Task prompt>
Only the lines from the one containing "The height and" to the end of the records belong in the copy. Reproduce them word for word and drop the pictures.

* * * *

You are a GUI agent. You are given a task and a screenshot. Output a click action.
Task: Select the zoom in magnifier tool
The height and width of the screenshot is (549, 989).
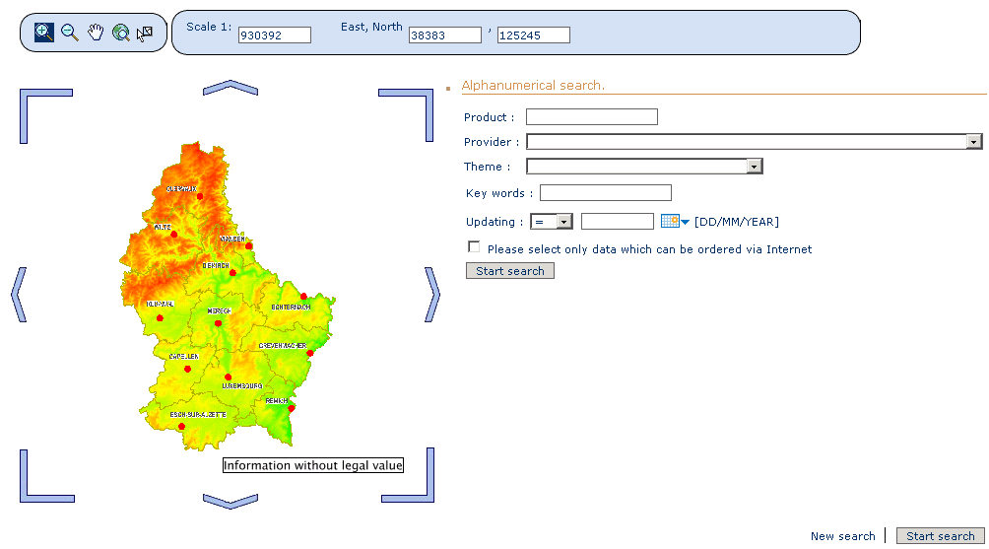click(44, 33)
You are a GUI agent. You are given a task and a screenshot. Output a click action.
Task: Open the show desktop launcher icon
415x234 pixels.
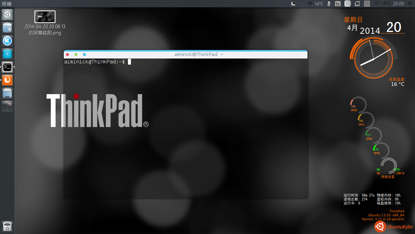coord(7,93)
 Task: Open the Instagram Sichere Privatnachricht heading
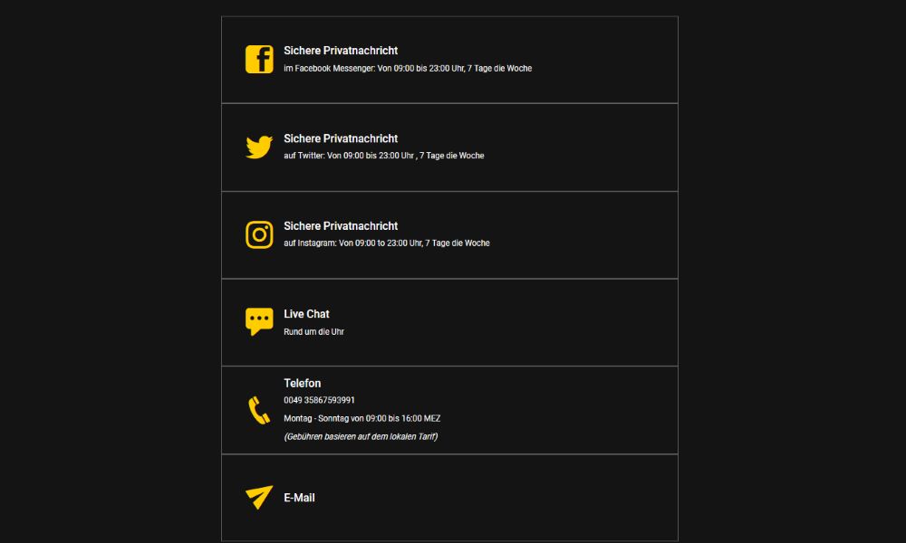pyautogui.click(x=341, y=226)
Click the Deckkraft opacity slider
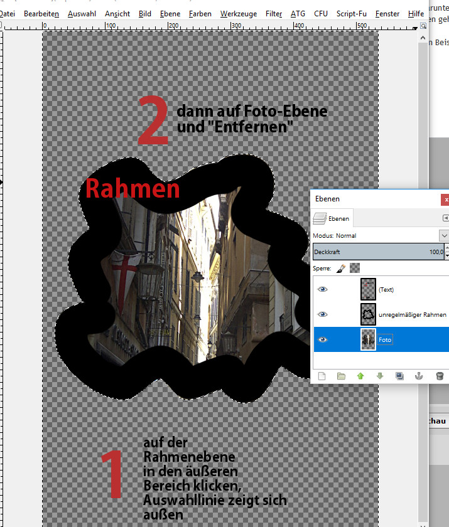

* * * *

Solution to this problem>
The height and width of the screenshot is (549, 989).
click(44, 33)
You are a GUI agent. You are given a task and a screenshot. Output a click action.
Task: Open the show desktop launcher icon
415x234 pixels.
coord(7,93)
 Task: Open the Instagram Sichere Privatnachricht heading
pyautogui.click(x=341, y=226)
Click the Deckkraft opacity slider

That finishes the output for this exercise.